- Work to be completed
All entries must be transcribed without a single difference.

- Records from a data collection
◇ ◇ ◇ ◇ ◇

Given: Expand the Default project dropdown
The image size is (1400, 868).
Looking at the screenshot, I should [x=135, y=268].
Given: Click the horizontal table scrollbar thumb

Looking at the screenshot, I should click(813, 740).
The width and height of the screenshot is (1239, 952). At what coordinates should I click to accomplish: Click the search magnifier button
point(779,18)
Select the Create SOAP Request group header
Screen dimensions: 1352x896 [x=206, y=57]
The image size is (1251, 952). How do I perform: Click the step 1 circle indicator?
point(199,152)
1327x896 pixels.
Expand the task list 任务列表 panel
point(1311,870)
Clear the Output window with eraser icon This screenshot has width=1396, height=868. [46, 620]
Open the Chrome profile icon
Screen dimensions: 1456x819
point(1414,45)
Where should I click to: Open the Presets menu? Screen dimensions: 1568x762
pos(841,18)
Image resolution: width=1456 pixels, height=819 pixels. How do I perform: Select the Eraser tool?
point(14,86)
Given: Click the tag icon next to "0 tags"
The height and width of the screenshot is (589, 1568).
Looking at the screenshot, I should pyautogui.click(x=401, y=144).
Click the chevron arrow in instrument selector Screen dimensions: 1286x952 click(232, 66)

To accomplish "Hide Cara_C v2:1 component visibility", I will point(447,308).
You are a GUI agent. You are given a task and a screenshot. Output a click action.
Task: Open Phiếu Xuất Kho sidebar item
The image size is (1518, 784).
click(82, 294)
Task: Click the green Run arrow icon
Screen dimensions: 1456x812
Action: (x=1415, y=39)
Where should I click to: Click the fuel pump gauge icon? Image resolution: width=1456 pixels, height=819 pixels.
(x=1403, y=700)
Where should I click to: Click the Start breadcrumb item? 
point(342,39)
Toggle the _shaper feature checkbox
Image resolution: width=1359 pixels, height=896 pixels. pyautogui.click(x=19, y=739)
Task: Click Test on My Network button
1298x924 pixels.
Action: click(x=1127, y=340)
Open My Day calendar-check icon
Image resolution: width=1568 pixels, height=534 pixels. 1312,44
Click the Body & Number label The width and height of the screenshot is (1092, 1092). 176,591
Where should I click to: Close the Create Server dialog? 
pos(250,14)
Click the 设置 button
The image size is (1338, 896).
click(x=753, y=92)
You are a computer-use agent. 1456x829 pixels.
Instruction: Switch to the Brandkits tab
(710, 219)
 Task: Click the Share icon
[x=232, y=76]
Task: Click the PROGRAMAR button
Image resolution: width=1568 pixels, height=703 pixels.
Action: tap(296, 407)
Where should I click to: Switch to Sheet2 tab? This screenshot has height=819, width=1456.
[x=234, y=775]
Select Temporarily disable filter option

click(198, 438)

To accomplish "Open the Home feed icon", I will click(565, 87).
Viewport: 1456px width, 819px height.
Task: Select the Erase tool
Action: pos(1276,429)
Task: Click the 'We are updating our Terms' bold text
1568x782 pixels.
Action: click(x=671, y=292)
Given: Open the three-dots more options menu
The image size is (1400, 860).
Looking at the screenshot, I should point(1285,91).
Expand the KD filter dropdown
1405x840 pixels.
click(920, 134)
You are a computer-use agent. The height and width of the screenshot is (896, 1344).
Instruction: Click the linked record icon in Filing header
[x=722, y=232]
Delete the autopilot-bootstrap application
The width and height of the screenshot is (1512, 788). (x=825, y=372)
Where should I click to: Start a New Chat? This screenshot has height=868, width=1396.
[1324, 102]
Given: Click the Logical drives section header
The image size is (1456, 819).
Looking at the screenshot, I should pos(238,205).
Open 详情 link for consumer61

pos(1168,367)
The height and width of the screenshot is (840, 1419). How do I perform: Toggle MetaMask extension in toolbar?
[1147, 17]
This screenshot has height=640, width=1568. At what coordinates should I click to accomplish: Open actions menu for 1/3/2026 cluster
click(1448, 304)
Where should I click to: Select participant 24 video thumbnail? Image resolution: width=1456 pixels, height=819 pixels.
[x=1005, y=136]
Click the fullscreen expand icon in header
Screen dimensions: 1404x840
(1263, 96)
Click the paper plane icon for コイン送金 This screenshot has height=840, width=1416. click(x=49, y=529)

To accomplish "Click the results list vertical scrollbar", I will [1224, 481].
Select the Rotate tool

◇ ◇ ◇ ◇ ◇

- Output below
Given: Expand the Default project dropdown
The image size is (1400, 868).
Looking at the screenshot, I should [x=135, y=268].
Given: Click the horizontal table scrollbar thumb

Looking at the screenshot, I should click(813, 740).
The width and height of the screenshot is (1239, 952). At what coordinates should I click to accomplish: Click the search magnifier button
point(779,18)
Select the Create SOAP Request group header
Screen dimensions: 1352x896 [x=206, y=57]
The image size is (1251, 952). How do I perform: Click the step 1 circle indicator?
point(199,152)
1327x896 pixels.
Expand the task list 任务列表 panel
point(1311,870)
Clear the Output window with eraser icon This screenshot has width=1396, height=868. [46, 620]
Open the Chrome profile icon
Screen dimensions: 1456x819
point(1414,45)
Where should I click to: Open the Presets menu? Screen dimensions: 1568x762
pos(841,18)
Image resolution: width=1456 pixels, height=819 pixels. How do I perform: Select the Eraser tool?
point(14,86)
Given: Click the tag icon next to "0 tags"
The height and width of the screenshot is (589, 1568).
Looking at the screenshot, I should pyautogui.click(x=401, y=144).
Click the chevron arrow in instrument selector Screen dimensions: 1286x952 click(232, 66)

To accomplish "Hide Cara_C v2:1 component visibility", I will point(447,308).
You are a GUI agent. You are given a task and a screenshot. Output a click action.
Task: Open Phiếu Xuất Kho sidebar item
The image size is (1518, 784).
click(82, 294)
Task: Click the green Run arrow icon
Screen dimensions: 1456x812
Action: (x=1415, y=39)
Where should I click to: Click the fuel pump gauge icon? Image resolution: width=1456 pixels, height=819 pixels.
(x=1403, y=700)
Where should I click to: Click the Start breadcrumb item? 
point(342,39)
Toggle the _shaper feature checkbox
Image resolution: width=1359 pixels, height=896 pixels. pyautogui.click(x=19, y=739)
Task: Click Test on My Network button
1298x924 pixels.
Action: click(x=1127, y=340)
Open My Day calendar-check icon
Image resolution: width=1568 pixels, height=534 pixels. 1312,44
Click the Body & Number label The width and height of the screenshot is (1092, 1092). 176,591
Where should I click to: Close the Create Server dialog? 
pos(250,14)
Click the 设置 button
The image size is (1338, 896).
click(x=753, y=92)
You are a computer-use agent. 1456x829 pixels.
Instruction: Switch to the Brandkits tab
(710, 219)
 Task: Click the Share icon
[x=232, y=76]
Task: Click the PROGRAMAR button
Image resolution: width=1568 pixels, height=703 pixels.
Action: tap(296, 407)
Where should I click to: Switch to Sheet2 tab? This screenshot has height=819, width=1456.
[x=234, y=775]
Select Temporarily disable filter option

click(198, 438)

To accomplish "Open the Home feed icon", I will click(565, 87).
Viewport: 1456px width, 819px height.
Task: Select the Erase tool
Action: pos(1276,429)
Task: Click the 'We are updating our Terms' bold text
1568x782 pixels.
Action: click(x=671, y=292)
Given: Open the three-dots more options menu
The image size is (1400, 860).
Looking at the screenshot, I should point(1285,91).
Expand the KD filter dropdown
1405x840 pixels.
click(920, 134)
You are a computer-use agent. The height and width of the screenshot is (896, 1344).
Instruction: Click the linked record icon in Filing header
[x=722, y=232]
Delete the autopilot-bootstrap application
The width and height of the screenshot is (1512, 788). (x=825, y=372)
Where should I click to: Start a New Chat? This screenshot has height=868, width=1396.
[1324, 102]
Given: Click the Logical drives section header
The image size is (1456, 819).
Looking at the screenshot, I should pos(238,205).
Open 详情 link for consumer61

pos(1168,367)
The height and width of the screenshot is (840, 1419). How do I perform: Toggle MetaMask extension in toolbar?
[1147, 17]
This screenshot has height=640, width=1568. At what coordinates should I click to accomplish: Open actions menu for 1/3/2026 cluster
click(1448, 304)
Where should I click to: Select participant 24 video thumbnail? Image resolution: width=1456 pixels, height=819 pixels.
[x=1005, y=136]
Click the fullscreen expand icon in header
Screen dimensions: 1404x840
(1263, 96)
Click the paper plane icon for コイン送金 This screenshot has height=840, width=1416. click(x=49, y=529)

To accomplish "Click the results list vertical scrollbar", I will [1224, 481].
Select the Rotate tool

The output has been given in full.